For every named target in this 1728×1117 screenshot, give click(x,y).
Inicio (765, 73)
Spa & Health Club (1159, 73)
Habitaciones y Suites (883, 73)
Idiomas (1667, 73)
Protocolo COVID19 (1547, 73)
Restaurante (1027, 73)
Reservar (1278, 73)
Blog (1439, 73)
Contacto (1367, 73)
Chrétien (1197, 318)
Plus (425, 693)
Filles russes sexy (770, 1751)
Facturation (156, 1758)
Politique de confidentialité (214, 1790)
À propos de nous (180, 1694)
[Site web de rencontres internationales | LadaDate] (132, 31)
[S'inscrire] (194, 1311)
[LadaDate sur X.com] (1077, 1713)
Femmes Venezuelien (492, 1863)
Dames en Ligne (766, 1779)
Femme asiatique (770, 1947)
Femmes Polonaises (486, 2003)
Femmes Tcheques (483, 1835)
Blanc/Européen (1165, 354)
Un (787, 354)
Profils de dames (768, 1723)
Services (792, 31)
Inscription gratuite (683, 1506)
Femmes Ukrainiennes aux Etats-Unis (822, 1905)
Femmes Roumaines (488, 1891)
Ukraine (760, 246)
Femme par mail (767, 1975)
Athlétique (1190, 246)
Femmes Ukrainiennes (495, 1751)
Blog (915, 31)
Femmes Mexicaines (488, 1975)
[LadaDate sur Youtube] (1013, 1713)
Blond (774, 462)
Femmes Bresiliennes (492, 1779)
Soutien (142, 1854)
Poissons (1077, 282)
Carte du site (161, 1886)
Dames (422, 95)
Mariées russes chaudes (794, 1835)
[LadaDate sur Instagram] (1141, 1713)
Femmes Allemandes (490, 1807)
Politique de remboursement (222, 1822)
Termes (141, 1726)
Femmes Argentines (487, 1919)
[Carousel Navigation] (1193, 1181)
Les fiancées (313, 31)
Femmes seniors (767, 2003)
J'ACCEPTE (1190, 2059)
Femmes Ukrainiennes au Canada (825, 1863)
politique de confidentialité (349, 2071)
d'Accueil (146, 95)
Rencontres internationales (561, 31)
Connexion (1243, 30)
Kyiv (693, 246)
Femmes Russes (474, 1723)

* * * * * * *

* [Requirements] Please retype the lines of the listing exactly, starting at the line containing "Ukraine (760, 246)" and ending at the line containing "Femmes Ukrainiennes au Canada (825, 1863)".

* [Response]
Ukraine (760, 246)
Femme par mail (767, 1975)
Athlétique (1190, 246)
Femmes Ukrainiennes (495, 1751)
Blog (915, 31)
Femmes Mexicaines (488, 1975)
[LadaDate sur Youtube] (1013, 1713)
Blond (774, 462)
Femmes Bresiliennes (492, 1779)
Soutien (142, 1854)
Poissons (1077, 282)
Carte du site (161, 1886)
Dames (422, 95)
Mariées russes chaudes (794, 1835)
[LadaDate sur Instagram] (1141, 1713)
Femmes Allemandes (490, 1807)
Politique de remboursement (222, 1822)
Termes (141, 1726)
Femmes Argentines (487, 1919)
[Carousel Navigation] (1193, 1181)
Les fiancées (313, 31)
Femmes seniors (767, 2003)
J'ACCEPTE (1190, 2059)
Femmes Ukrainiennes au Canada (825, 1863)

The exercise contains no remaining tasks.